MENDOCINO COUNTY 2013 CROP REPORT (Introduction): “The total gross agricultural value for all commodities produced in 2012 was $216,550,651, which represents an increase of 24% compared to the 2011 value of $174,492,400. The leading agricultural commodity continues to be wine grapes, which posted a record value of $102,305,700. Agricultural production, excluding timber, was valued at $144,962,700. Timber represents the second highest value commodity, with a gross “at mill” value of $71,587,951. Mendocino County ranked 4th in the state in timber volumes and produced roughly 9% of the states total timber harvest in 2012. The increase in the overall gross value for 2012 resulted primarily from increases in wine grapes and timber. Most notably, favorable growing conditions in 2012 allowed for a 23% increase in wine grape yields and with higher prices being realized for nearly all varietals, the overall value of wine grapes was 43% greater than the previous year. The increase in timber values resulted from increases in the total board feet harvested and increased logging and hauling costs, resulting in an 'at mill' value that was 21% higher compared to 2011. Both the pear industry and cattle operations posted respectable gains compared to 2011 values. The pear industry realized good production yields and market prices which were improved over 2011. Cattle returns were higher based on good market prices and a subsequent reduction in inventory to take advantage of the up market. Total milk valuation dropped significantly on slightly less production and a 9% reduction in the price paid to producers. The nursery industry showed a 22% reduction based primarily on the loss of production acreage and greenhouses.”
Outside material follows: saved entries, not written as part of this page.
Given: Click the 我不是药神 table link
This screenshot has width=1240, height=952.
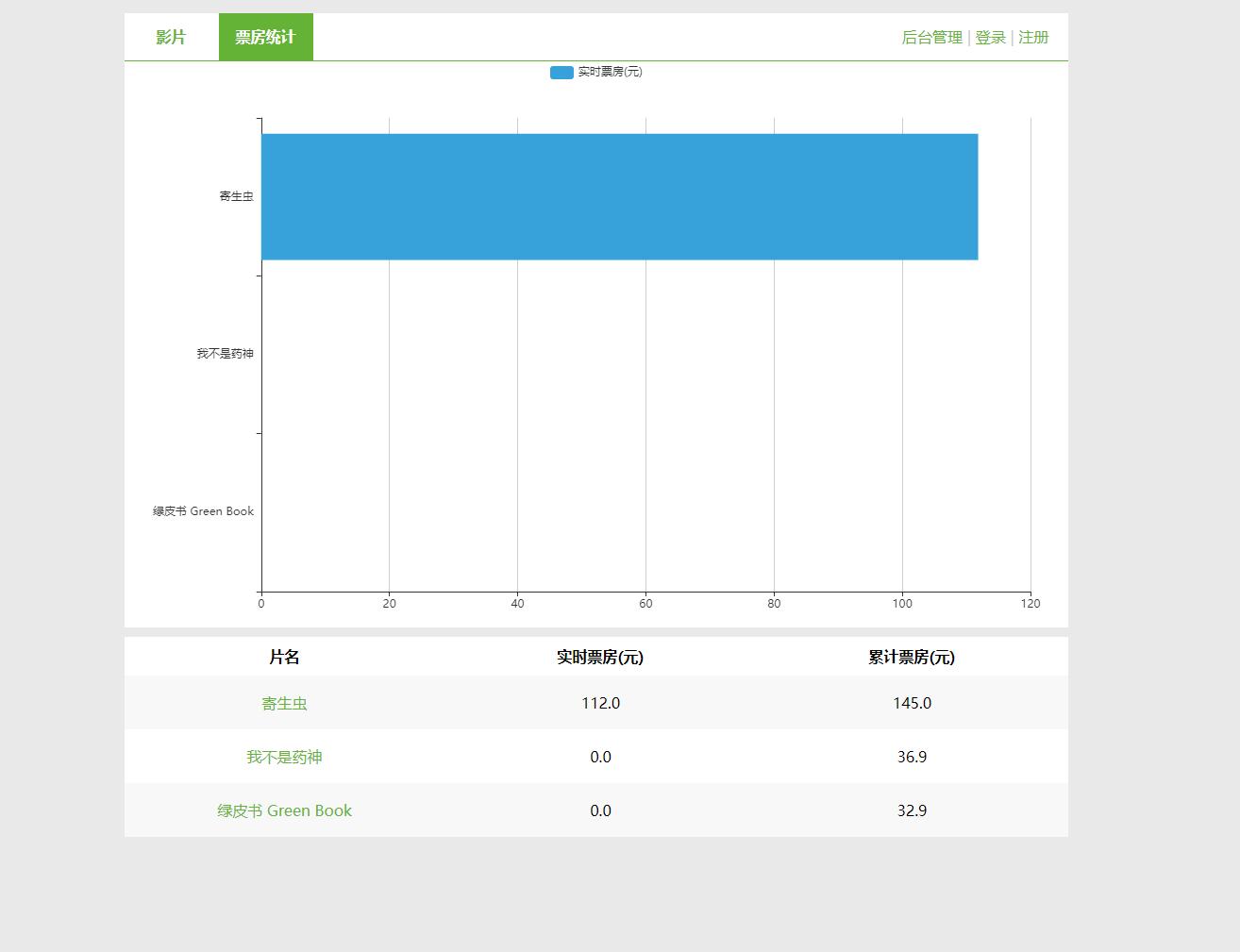Looking at the screenshot, I should coord(285,757).
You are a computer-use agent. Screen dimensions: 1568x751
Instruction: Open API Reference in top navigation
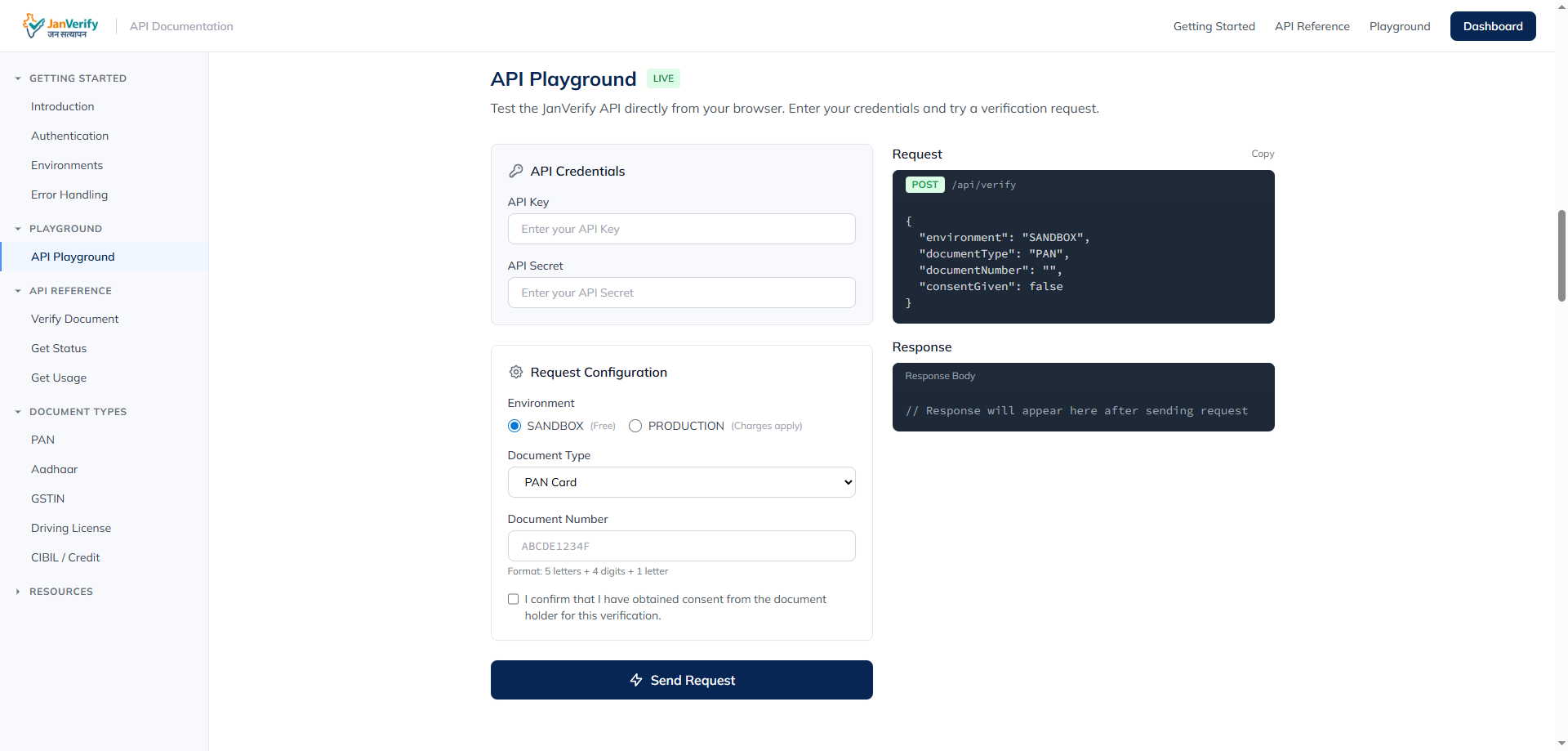click(x=1312, y=26)
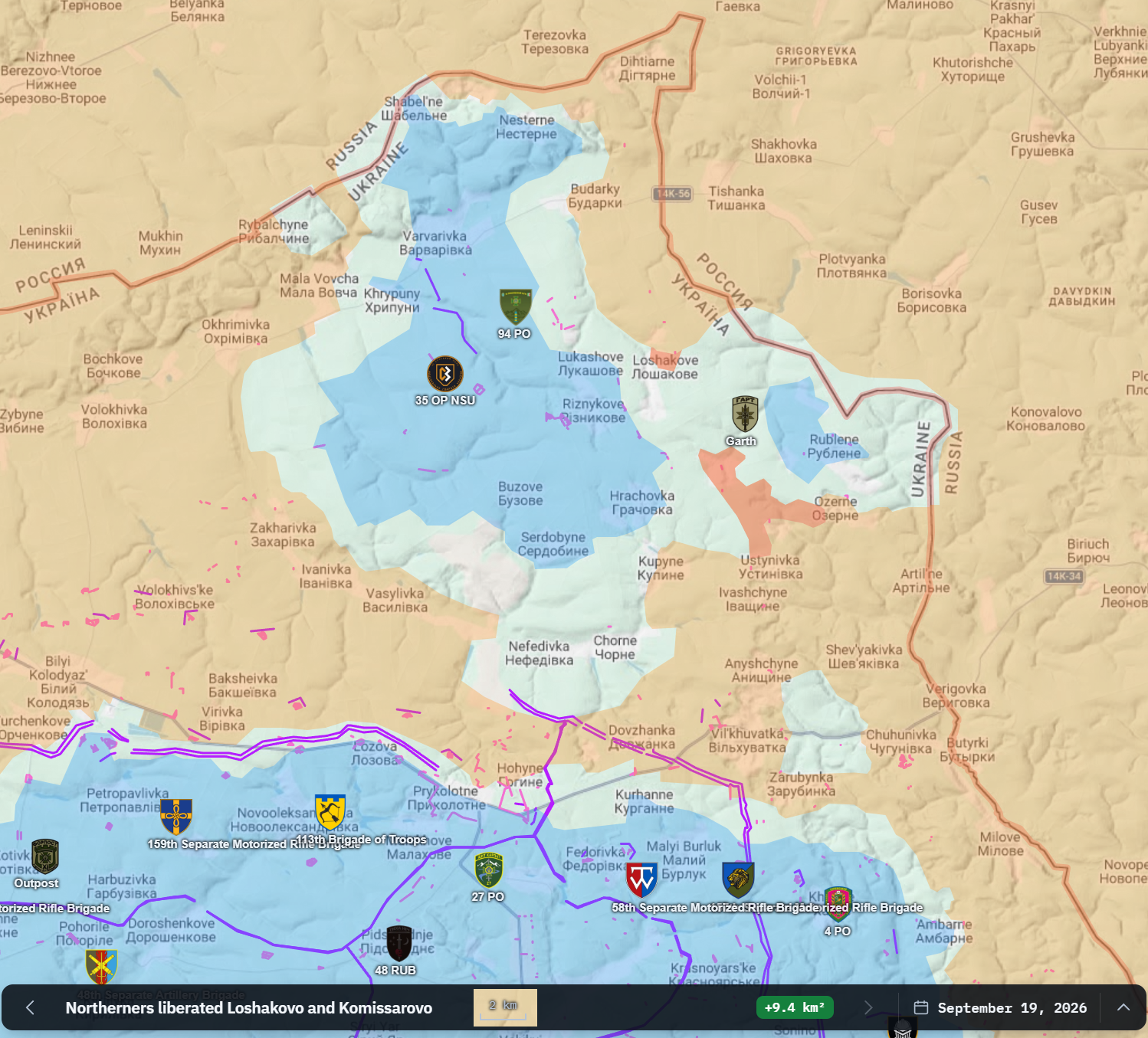This screenshot has width=1148, height=1038.
Task: Open the 58th Separate Motorized Rifle Brigade emblem
Action: (642, 880)
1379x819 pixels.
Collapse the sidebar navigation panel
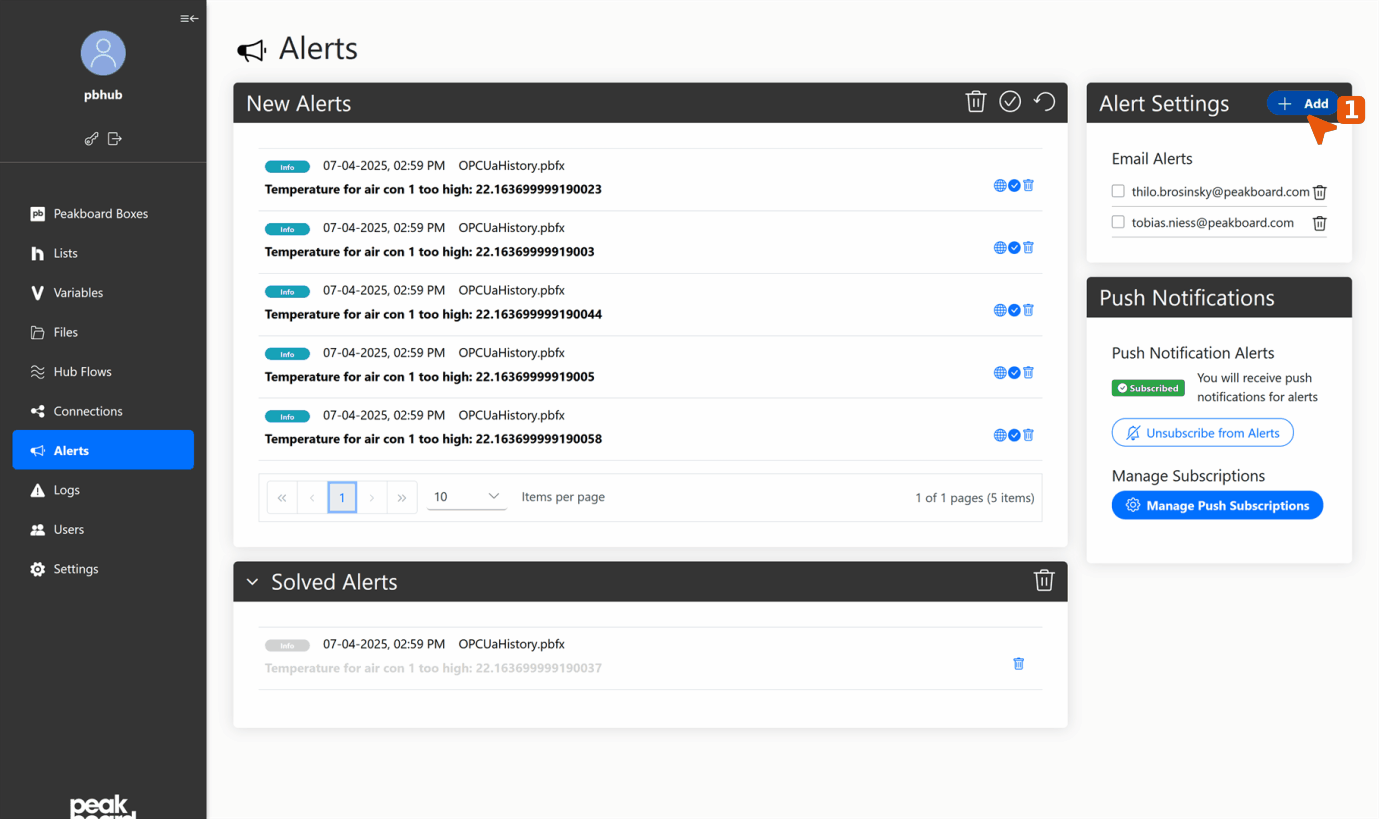click(x=189, y=18)
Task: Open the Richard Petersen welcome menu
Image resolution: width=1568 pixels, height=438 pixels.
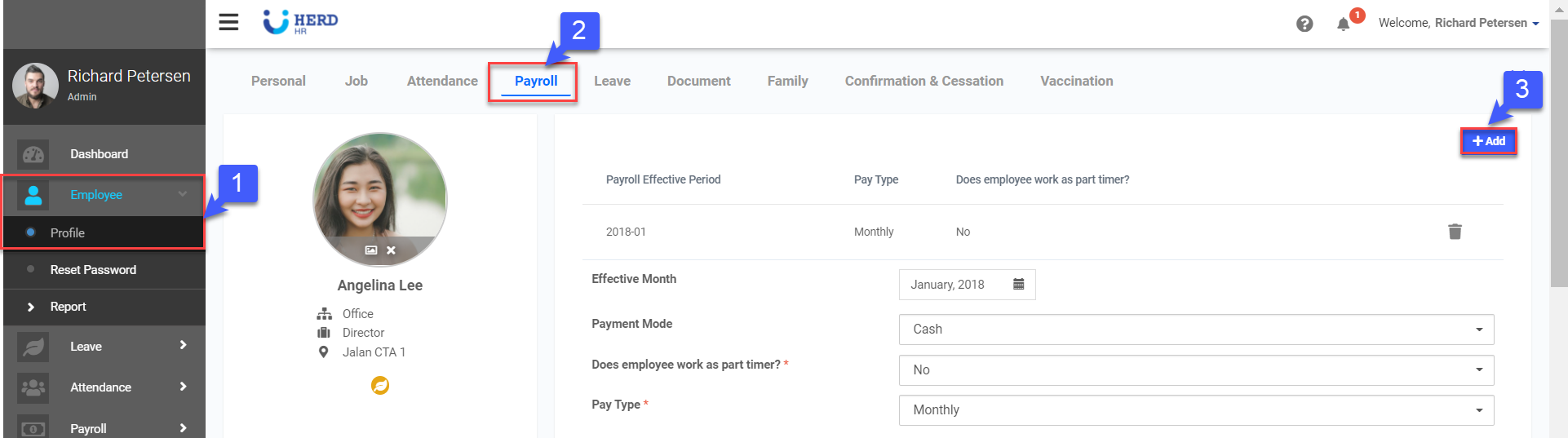Action: pyautogui.click(x=1458, y=23)
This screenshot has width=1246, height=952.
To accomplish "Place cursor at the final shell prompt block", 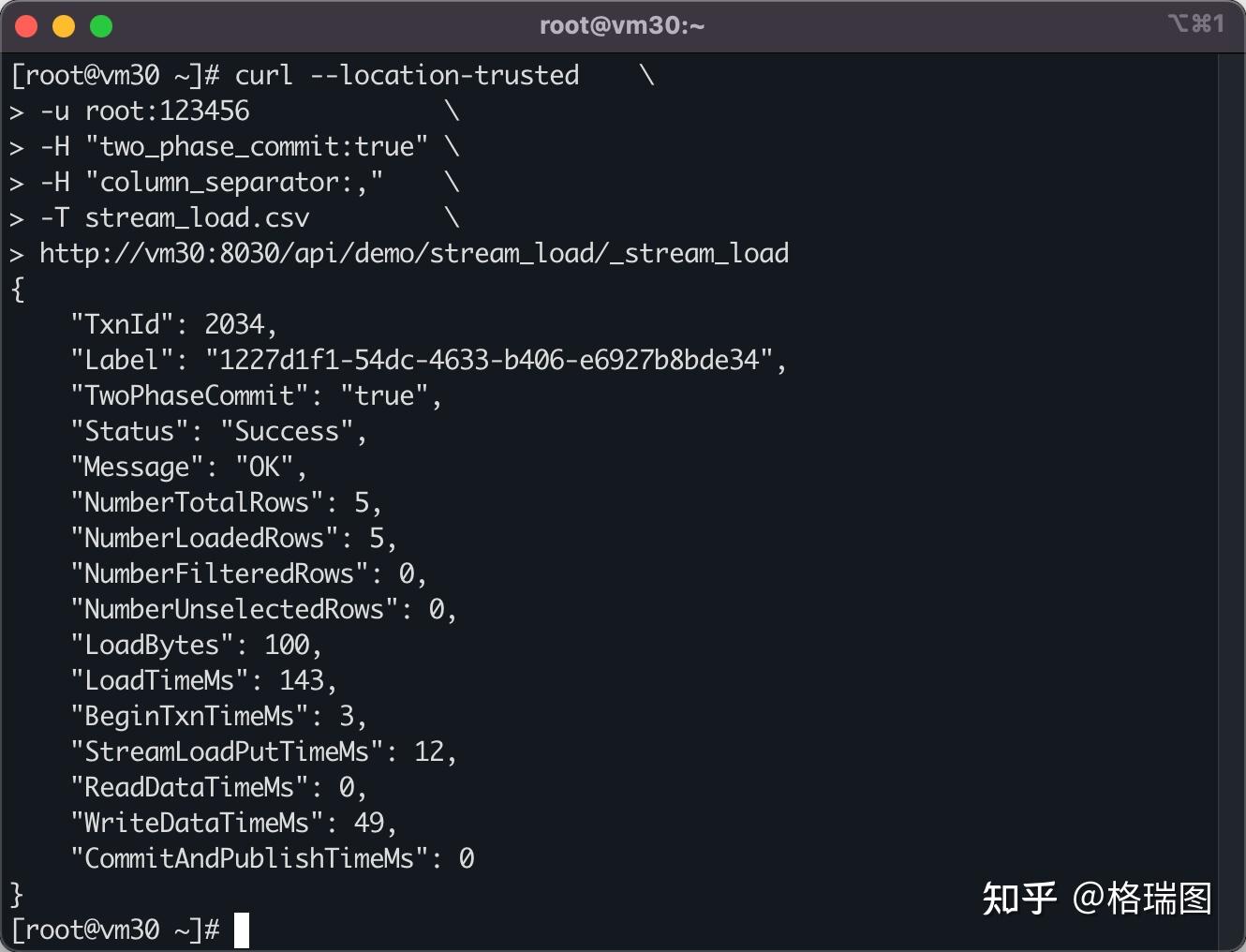I will pyautogui.click(x=242, y=930).
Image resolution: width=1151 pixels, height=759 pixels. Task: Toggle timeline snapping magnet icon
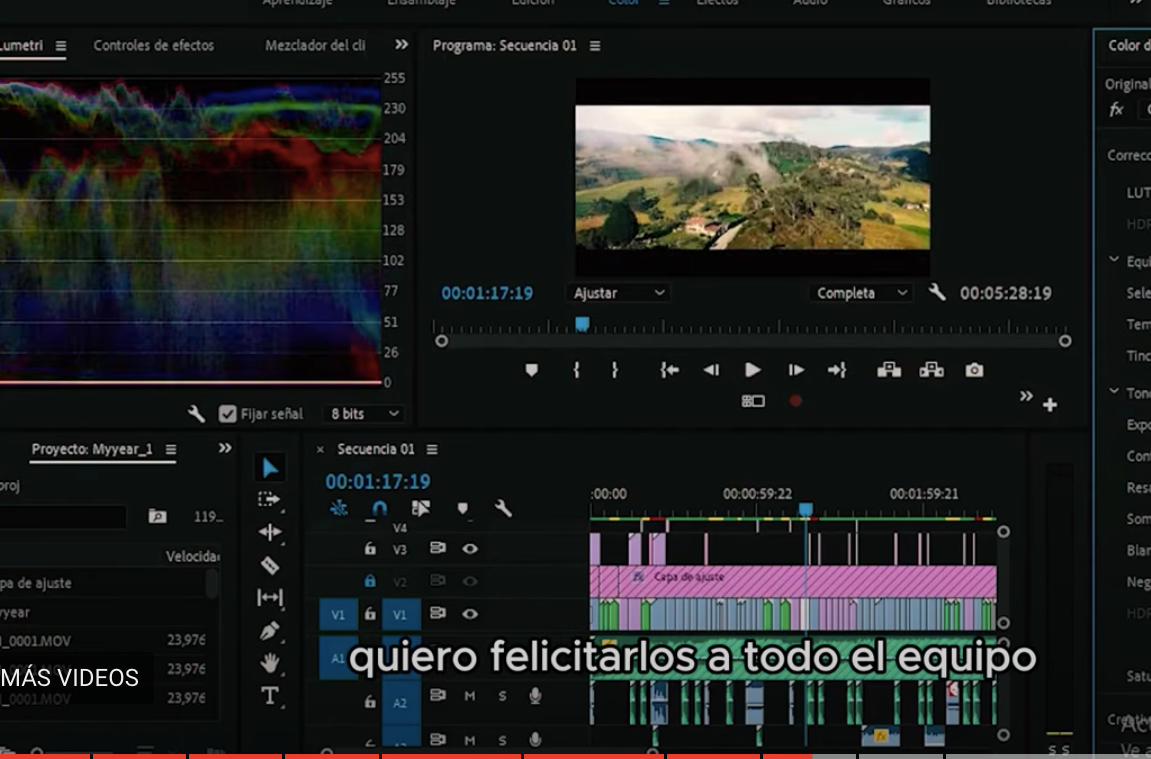[x=380, y=509]
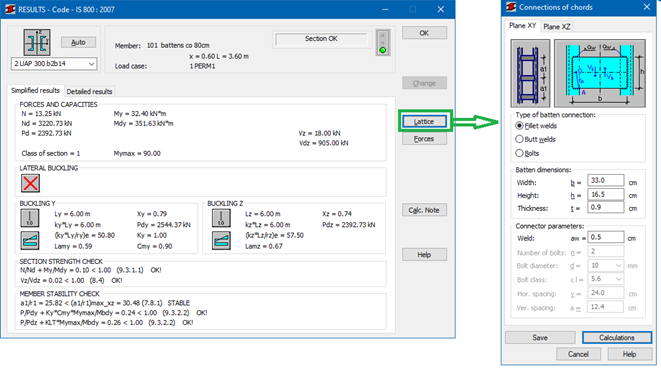Image resolution: width=661 pixels, height=369 pixels.
Task: Click the green traffic light status icon
Action: [383, 43]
A COAST GUARD RESCUE CHOPPER retrieved three hikers when a high tide stranded them on the Lost Coast Trail between vertical cliffs and 10-foot seas last week. The three female hikers were trapped along the Lost Coast Trail near Cooksie Creek. They had started their hike from Shelter Cove. “A rising tide rendered the trail impassable, and one hiker was swept into the surf while attempting to get to safety. The other hikers managed to pull her out of the surf, but in the process were exposed to the cold ocean water while the first hiker sustained several gashes to her left hand. The other hikers resourcefully used duct tape to stop the bleeding while the Coast Guard was en route. The three women used their satellite phone to keep the Coast Guard up to date while waiting for rescue. Due to steep terrain the aircrew deployed the rescue swimmer from a 100-foot hover, who determined that the survivors had no immediately life threatening injuries, and the best way to recover the survivors would be via the rescue basket. All three survivors were hoisted into the helicopter followed by the rescue swimmer.

HIKERS should be made aware that this version of the Lost Coast Trail isn't really a trail except for brief stretches. They certainly should consult the tide books. Mostly, the hike is a hard slog straight down the beach. I've done it, and I'm here to tell you it's extremely dangerous at the higher tides, as you continue your journey in areas where the only way forward is by offshore boulders. The more inland trail really is a trail, a tough up and down, but you don't have to worry about drowning. Either route, the Lost Coast is so purely beautiful that atheists emerge from it, believers.